Dean of the School of Public Health (SPH) Barry R. Bloom has been among the most outspoken of this latter camp, arguing that effective protection from bioterrorism can only originate from open communication among scientists.
“The greatest threat is putting restrictions on knowledge that you need for security,” he says. “Fundamentally, censorship of science is the antithesis of its objective.”
It is into this setting that University leadership has been thrown, as Harvard has been faced with an array of often unprecedented questions, forcing administrators to determine exactly where the boundaries of openness and academic freedom lie.
Their new challenge is to find a way to use innovation to protect the nation without sabotaging the values of science itself.
A CHANGED TERRAIN
The Sept. 11 terrorist attacks and the series of anthrax attacks that followed reorganized governmental priorities.
The zeitgeist shifted toward national defense, and a mandate from Washington apportioned a large slice of the national budget toward protecting the country from terrorism—a new type of national threat.
In pursuing projects geared toward this end, the government turned largely to institutions working at the vanguard of research, and in a large way to universities like Harvard.
In January of last year, Bush unveiled Project BioShield, a $6 billion budgetary allotment to fund research on biological defense.
The program has helped to bring about a burst of new opportunities for Harvard and its peers.
At the beginning of this academic year Harvard Medical School received $45 million from the National Institutes of Health (NIH) to build a new biodefense research center.
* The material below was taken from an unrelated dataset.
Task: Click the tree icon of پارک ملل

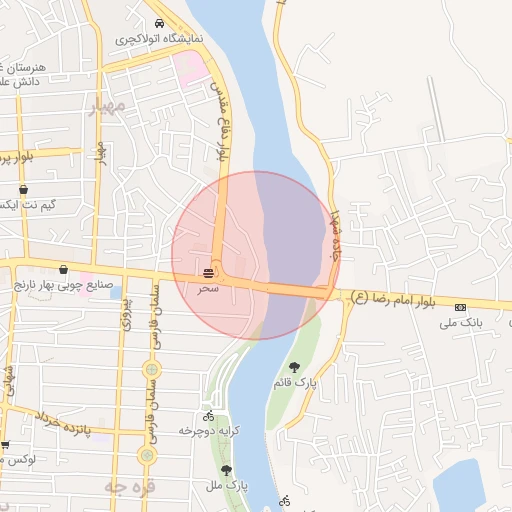Action: click(x=226, y=470)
The facility will initially house nine research projects working to develop vaccines and treatments for anthrax, SARS, botulism, West Nile virus, and other of the world’s most dangerous pathogens.
One week later, the University garnered another $15 million to support a Center of Excellence in Complex Biomedical Systems research at the Bauer Center for Genomics Research.
And in January, SPH received a $20.5 million biodefense grant—the largest in its history—for a study of immune response to pathogens. The study’s results, when ready, will suggest how the human immune system can best be fortified against biological agents, many of which could be used for bioterrorism.
According to Senior Director of Federal and State Relations Kevin Casey, there’s been a significant rise in funding in the wake of Sept. 11.
In the year before the terrorist attacks, Harvard received $348 million of federal funding. Last year, by contrast, research projects at the University brought in a total of $412 million. Casey points out however, that other factors, such as a planned increase in the grant budget of the NIH, likely helped drive these gains.